1. Writing SQL with CTEs and window functions
2. Using {{ ref() }} and {{ source() }} Jinja macros
3. Configuring materialization and tags in a {{ config() }} block
4. Defining tests and column descriptions in a YAML schema file
5. Possibly calling a custom macro that uses Jinja control flow

Each of these is a different “language” with different syntax rules. In a traditional workflow, you switch between them constantly — writing SQL, tabbing to the YAML file, checking the macro reference, going back to the SQL. The mental cost isn’t in any single language; it’s in the constant switching.
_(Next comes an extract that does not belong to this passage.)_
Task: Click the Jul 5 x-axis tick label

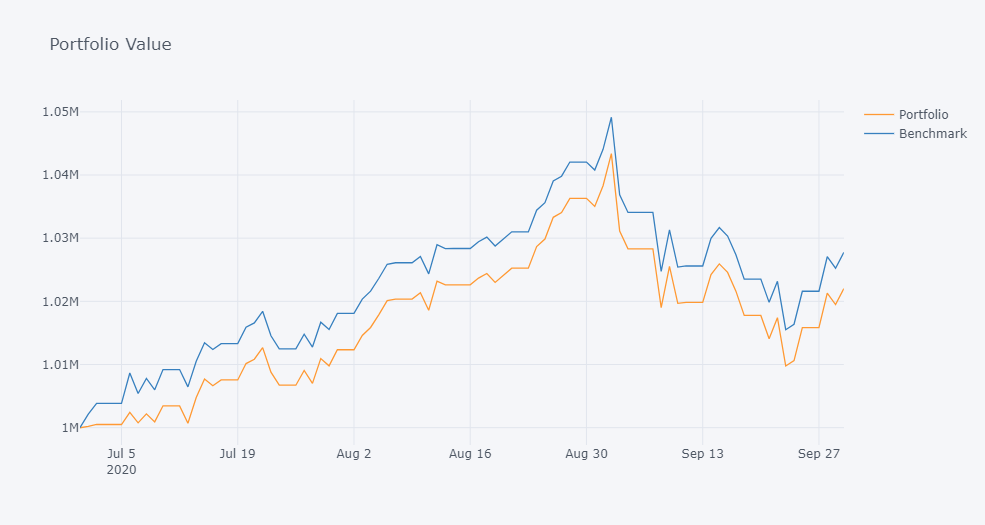Action: pyautogui.click(x=121, y=453)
An agent that understands all of these together — not in isolated snippets but as parts of one project — removes the switching cost. You describe what you want in plain language. The agent generates the SQL, the YAML, and the config block in one pass, all consistent with each other and with your project’s existing patterns. The multi-language nature of dbt work that makes it tedious for humans is exactly what makes it productive for agents.
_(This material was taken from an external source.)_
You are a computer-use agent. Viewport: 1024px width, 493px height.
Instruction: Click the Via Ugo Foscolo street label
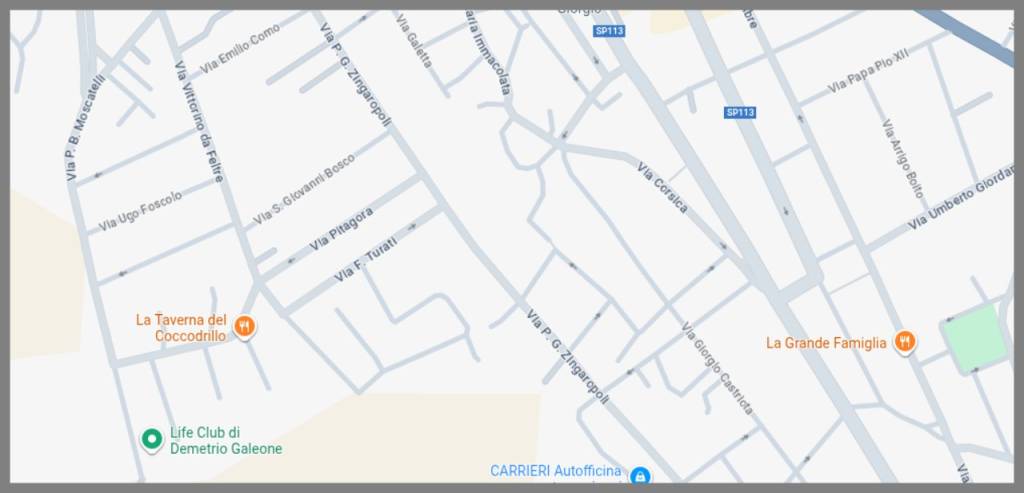tap(140, 211)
The Cross-Layer Debugging Argument

When a mart model fails, the problem might be anywhere in the lineage chain. A wrong number in mrt__sales__daily_revenue could trace back to:

• A schema change in the source table that the base model didn’t handle
• A type cast in the base model that silently converts NULLs
• A join in the intermediate model that changes the grain
• A filter in the mart that excludes records it shouldn’t
• A macro that was recently updated with a subtle logic change

In the old workflow, you’d trace this manually: open the mart, read the SQL, follow the ref() calls upstream, query each intermediate table, compare row counts, check the source. This is slow because each step requires you to hold the full context in your head while navigating between files.
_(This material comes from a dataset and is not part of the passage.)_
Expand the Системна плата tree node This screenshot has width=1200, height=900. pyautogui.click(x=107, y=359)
An agent does this naturally. You say “the revenue numbers look wrong in the sales mart — trace through the upstream models and find where the calculation diverges.” The agent reads the mart SQL, identifies the upstream dependencies, queries each layer, and locates the divergence point. It can do this in one pass because it has simultaneous access to every file in your project. The lineage-tracing that’s tedious for humans is trivially cheap for agents. See Debugging dbt with Claude Code for the practical mechanics of how this works.

What Makes This Different From Application Code

Application code also has patterns, context-switching, and debugging. But data engineering has properties that amplify the agent advantage:

Higher pattern density. A typical web application has dozens of different architectural patterns (routing, authentication, state management, API endpoints, database access). A typical dbt project has three primary patterns — base, intermediate, mart — applied repeatedly across hundreds of models. The ratio of “patterns the agent needs to learn” to “instances where it applies them” is much more favorable.

Lower ambiguity in success criteria. A base model either follows the naming convention or it doesn’t. Tests either pass or they don’t. The compiled SQL either runs or it doesn’t. Compared to application code, where “correct” often depends on UX judgment calls, data transformation success is more mechanically verifiable — at least for the structural aspects. (Business logic correctness is a different story; see The Context Gap in AI Data Engineering.)

Stronger convention dependence. The value of a dbt model depends heavily on whether it follows the project’s conventions. A model that works correctly but uses different naming, different materialization, or different testing patterns is a maintenance burden. Agents that read your existing project and replicate its conventions solve the exact problem that makes ad-hoc AI assistance insufficient.

Boundary of the Fit

Data work is well-suited for agentic AI in its mechanical dimensions — repetitive patterns, multi-file coordination, template-following. The context gap remains: business logic, data quality judgment, and architectural decisions do not follow patterns an agent can read from a codebase. The agent handles translation from intent to implementation; knowing what to build remains a human responsibility. The tier of tool matters less than understanding which tasks are pattern-following and which require judgment.